Nitric oxide inhibits α2-adrenoceptor-mediated endothelium-dependent vasodilation

This study was designed to investigate the interaction between the NO/L-arginine pathway and the alpha(2)-adrenoceptor-mediated endothelium-dependent vasorelaxation, Reactivity of isolated resistance mesenteric arterial segments from mice lacking the gene for constitutive endothelial NO synthase (eNOS(-) mice, n=14) and from their wild-type controls (WT mice, n=46) was studied in isometric conditions in the presence of indomethacin (blocker of cyclooxygenase). Oxymetazoline (OXY, 0.01 to 30 mu mol/L; a selective alpha(2)-adrenoceptor agonist) induced an endothelium-dependent relaxation of eNOS- but not WT arteries preconstricted either with phenylephrine or serotonin, In the presence of N-omega-nitro-L-arginine (1-NNA, 100 mu mol/L), an inhibitor of NOS, OXY induced an endothelium-dependent relaxation of WT mesenteric arteries. 1-NNA had no effect on the relaxation caused by OXY in eNOS(-) arterial rings, Therefore, the relaxation caused by OXY was independent of NO formation.
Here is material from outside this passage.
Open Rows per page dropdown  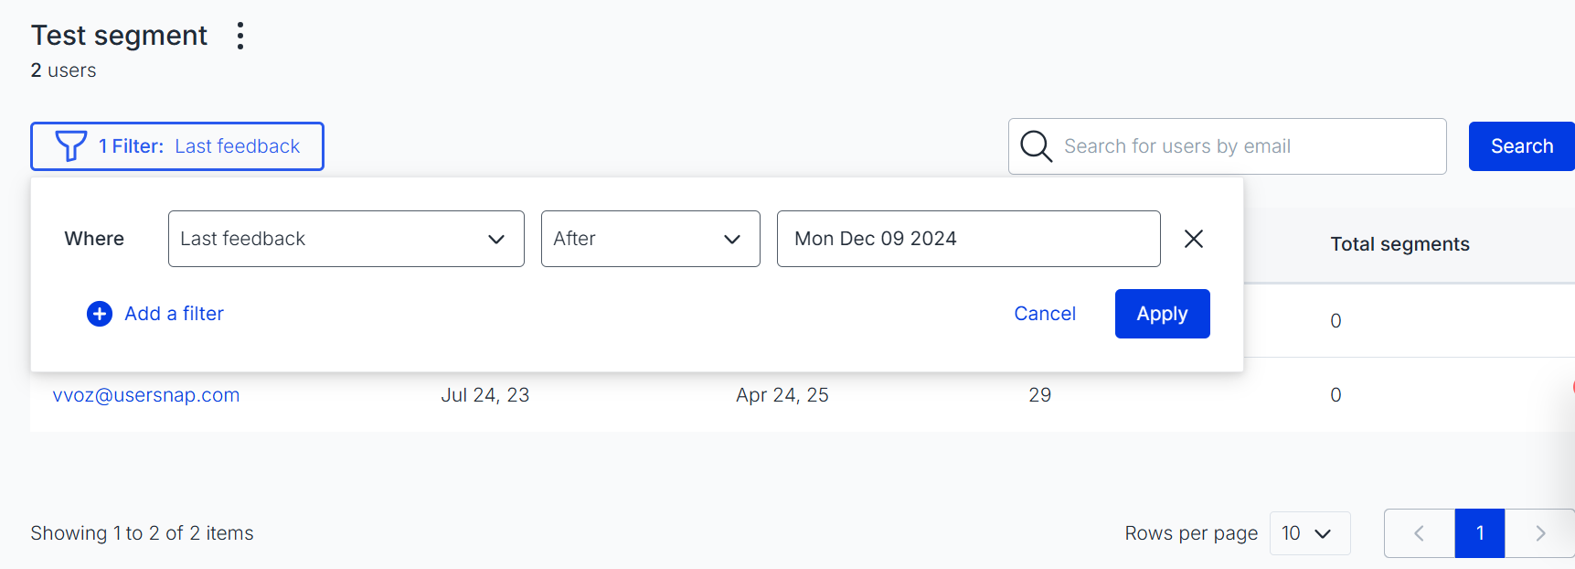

To demonstrate the inhibitory role of NO on the alpha(2)-adrenoceptor-mediated relaxation, subthreshold (0.1 nmol/L) to threshold (1 nmol/L) concentrations of sodium nitroprusside (donor of NO) were added to 1-NNA-treated arteries before OXY challenges: in these conditions, the alpha(2)-adrenoceptor-mediated relaxation of eNOS(-) and WT arteries was inhibited. OXY-induced relaxation was restored on readdition of methylene blue (1 mu mol/L, inhibitor of guanylate cyclase), suggesting that cGMP may be the mechanism of inhibition of the alpha(2)-adrenergic pathway in the presence of NO, Finally, OXY-mediated relaxation was blocked by tetraethylammonium (1 mmol/L) but nor glibenclamide (1 mu mol/L), suggesting the involvement of an endothelium-derived hyperpolarizing factor that activates Ca2+-activated K+ channels. In conclusion, alpha(2)-adrenoceptor activation caused relaxation of isolated murine mesenteric arteries that was functionally blocked by NO through a mechanism that may involve activation of the soluble guanylate cyclase and cGMP formation. The endothelium-dependent alpha(2)-adrenoceptor-mediated relaxation is likely to be due to an endothelium-derived hyperpolarizing factor, whose release and/or production is reduced by concurrent NO formation.